De son côté, The Times a révélé que la société allemande a consolidé sa position de principal créancier de la marque avant de déposer le bilan. Peu de temps après avoir acheté l’entreprise, Aurelius a accordé au groupe des prêts garantis sur des actifs intellectuels et des actions de sa branche canadienne (rentable).

« Juste avant Noël, Aurelius a publié un communiqué affirmant qu’ils allaient "redynamiser l’entreprise" et "inaugurer une nouvelle phase de réussite". Moins de trois mois plus tard, ils mettent la marque en liquidation et semblent être les premiers en lice pour être payés. Ont-ils jamais eu l’intention de développer l’entreprise ? », s’est interrogée la députée travailliste Siobhain McDonagh.

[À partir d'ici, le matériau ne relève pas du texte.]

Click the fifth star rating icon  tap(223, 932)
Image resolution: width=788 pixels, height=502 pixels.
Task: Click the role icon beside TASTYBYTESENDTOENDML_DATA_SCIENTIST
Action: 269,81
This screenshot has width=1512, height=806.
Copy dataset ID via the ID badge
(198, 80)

Fin janvier, Aurelius avait annoncé la vente d’une partie des filiales européennes et asiatiques de The Body Shop à ce qu’ils ont qualifié de « family office », un terme qui désigne généralement une structure de gestion d’un patrimoine personnel. L’acheteur serait Alma24, une société constituée le 25 janvier 2024 à Londres. Selon les informations du Guardian, Alma24 est contrôlée par Friedrich Trautwein, un dirigeant qui entretient des liens étroits avec Aurelius. Le périmètre exact de l’acquisition a fait l’objet d’informations contradictoires, les filiales en Europe continentale et en Irlande seraient concernées, ainsi que le Japon. Aux dernières nouvelles, la France n’aurait pas été incluse dans l’opération, pour des raisons juridiques. Il n’est pas non plus clair que la filiale aux Pays-Bas fasse partie de l’accord.

Au sein des filiales d’Europe continentale, le manque de transparence sur la stratégie inquiète.

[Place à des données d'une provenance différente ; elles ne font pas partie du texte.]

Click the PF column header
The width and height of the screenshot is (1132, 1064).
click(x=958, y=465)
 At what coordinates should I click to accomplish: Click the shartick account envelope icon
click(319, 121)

« L’approche d’Aurelius concernant ses investissements, telle qu’elle est apparue récemment lors de la liquidation brutale en janvier 2024 de LloydsPharmacy - deux ans seulement après l’acquisition de ce qui était autrefois la deuxième plus grande chaîne de pharmacies au Royaume-Uni - suscite des inquiétudes quant à un modèle qui suggère une préférence pour des stratégies de profit à court terme plutôt que pour la stabilité des entreprises acquises », alerte une source qui s’inquiète de manœuvres visant à faire supporter le coût de la restructuration par les finances publiques.

Restructuration ou découpage ?

Quoiqu’il en soit, l’avenir de la chaîne se décidera au Royaume-Uni, où se trouve le siège social et l’histoire de l’entreprise et d’où sont livrés une grande partie des produits commercialisés par les filiales autour du monde. Les administrateurs du cabinet comptable FRP Advisory ont déclaré qu’ils « examineraient toutes les options pour trouver une solution pour l’entreprise et qu’ils informeraient les créanciers et les employés en temps voulu ».

La mission des administrateurs est d’évaluer la situation financière et les offres des acheteurs potentiels afin de trouver les meilleures options pour la sauvegarde des emplois, mais ils s’attacheront particulièrement à garantir que le plus d’argent possible soit restitué aux créanciers. Et il n’est pas exclu qu’Aurelius reprenne le contrôle de The Body Shop après une cure d’amaigrissement.

Selon des sources proches du dossier, la marque devrait survivre sous une forme ou une autre, mais avec beaucoup moins de magasins. On s’attend également à ce que plusieurs filiales soient fermées, notamment en Europe.